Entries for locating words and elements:
■ ■ ■ ■
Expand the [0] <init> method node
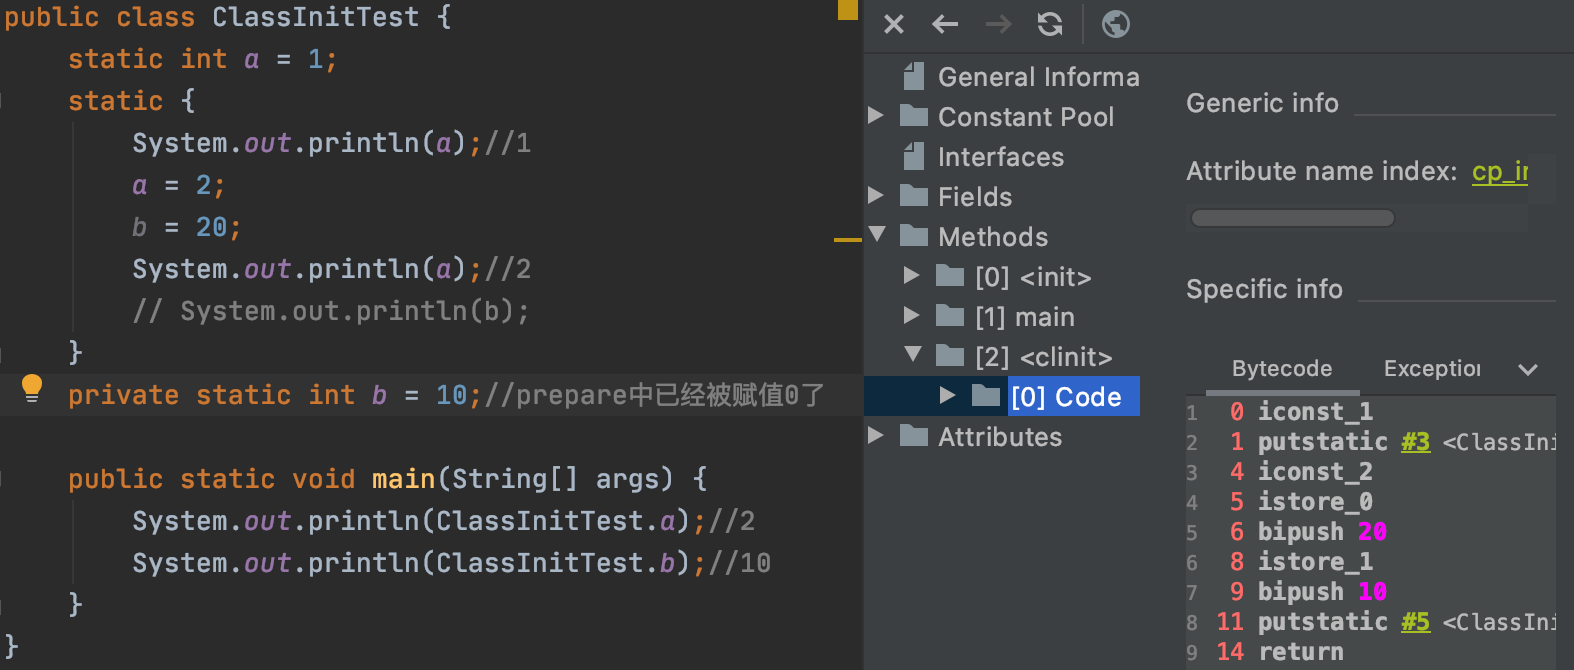Viewport: 1574px width, 670px height. (911, 276)
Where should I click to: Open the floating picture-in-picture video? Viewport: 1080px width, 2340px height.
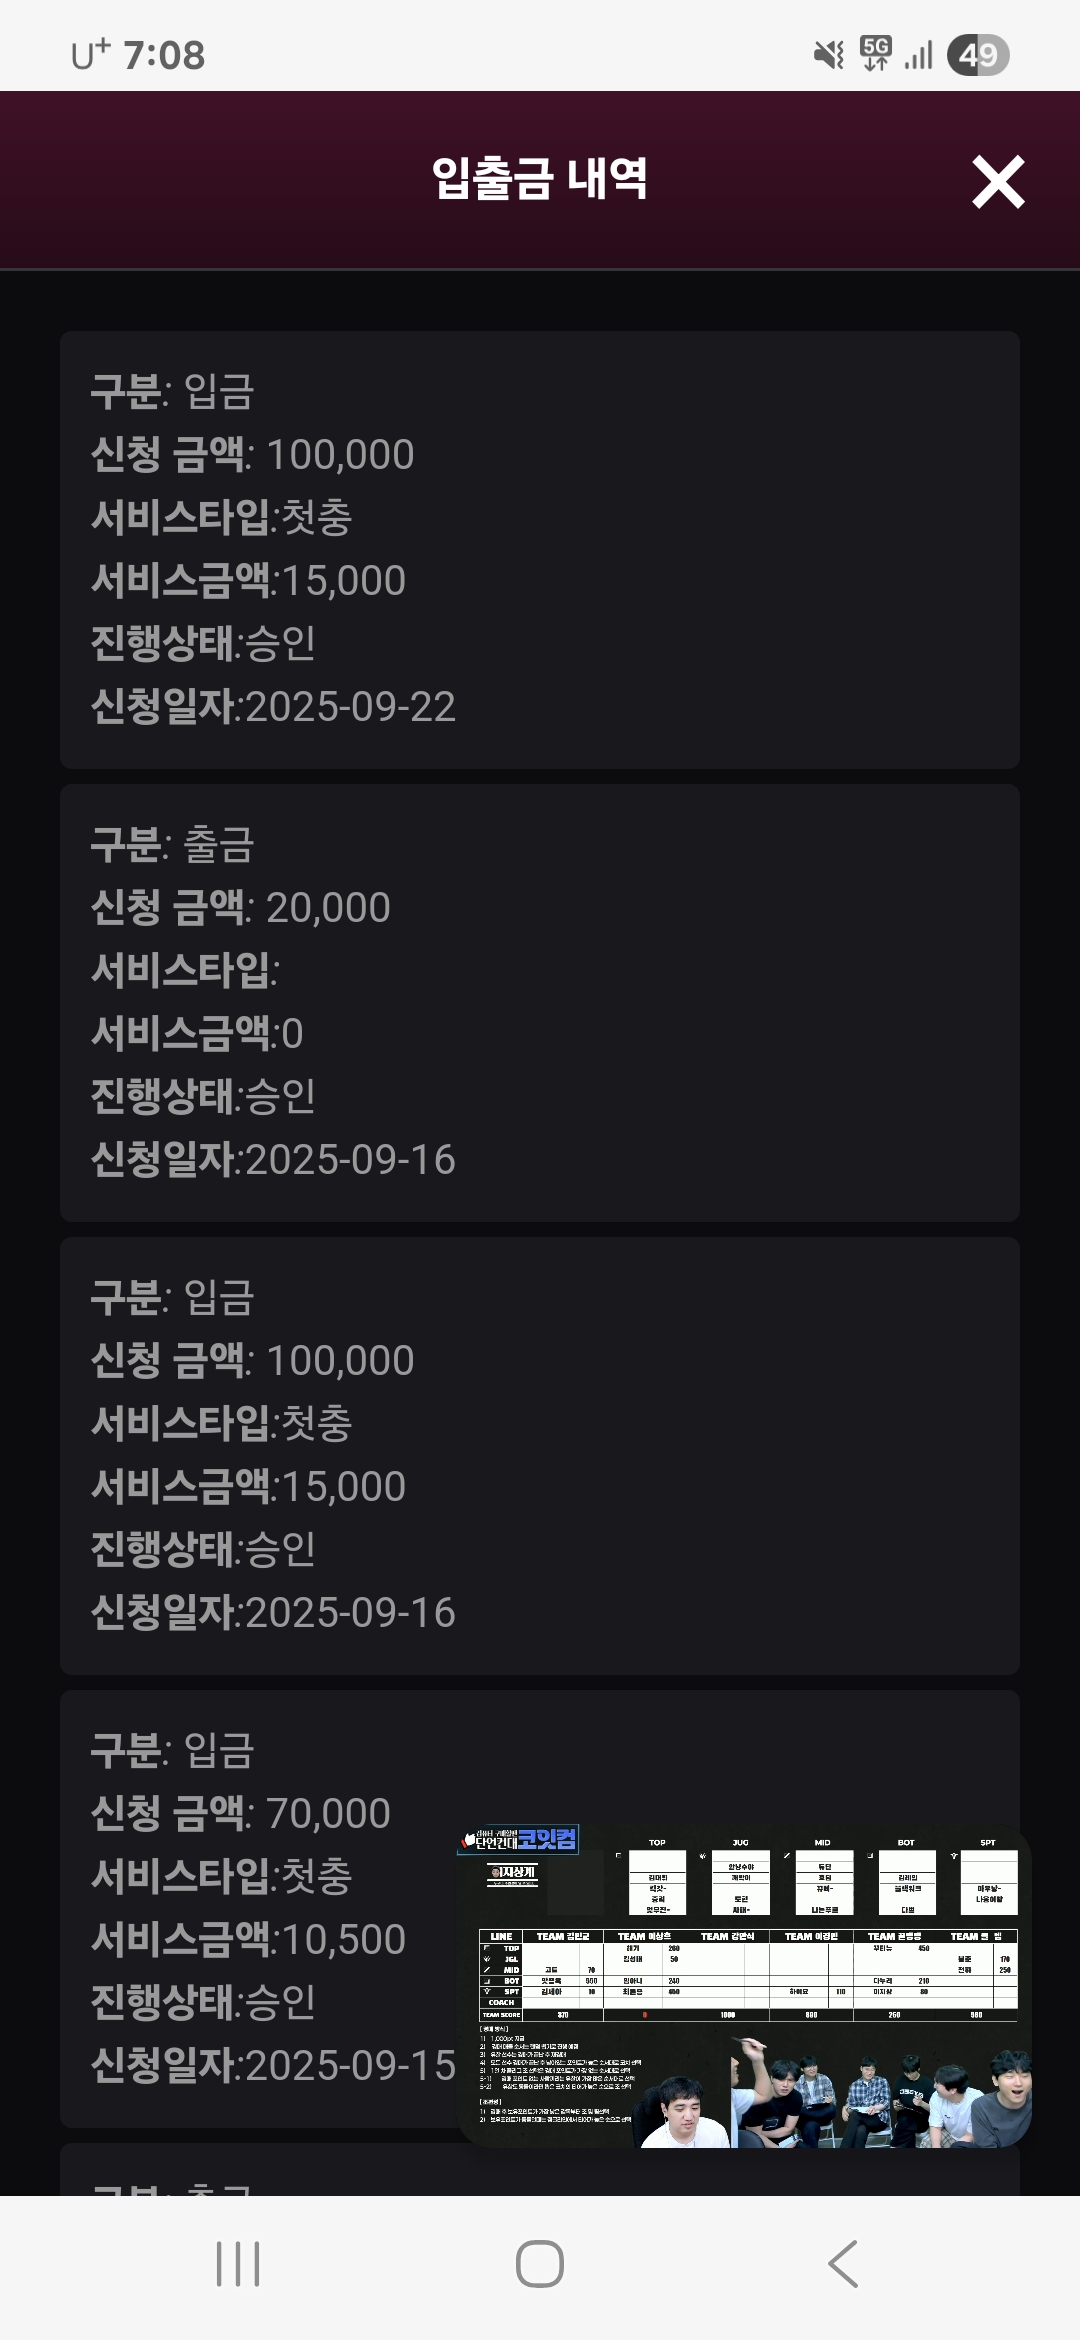[x=743, y=1985]
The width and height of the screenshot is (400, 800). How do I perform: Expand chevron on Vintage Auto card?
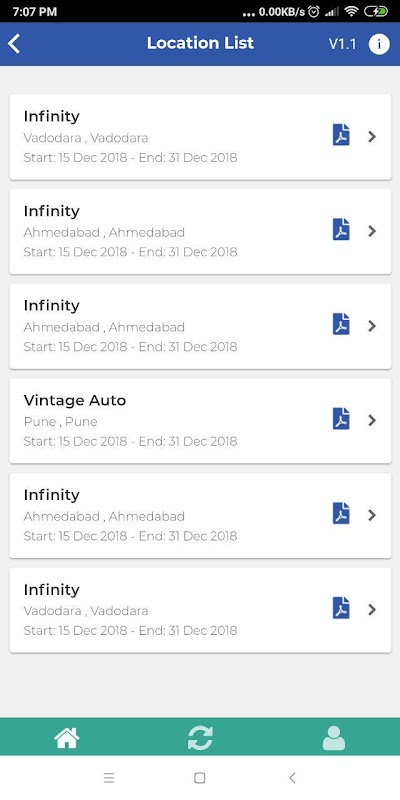[x=372, y=420]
■ ■ ■ ■
# Exercise details
Please count the lines of the rows above that contain the string "Expand", and reply with only that number.

# Task answer
2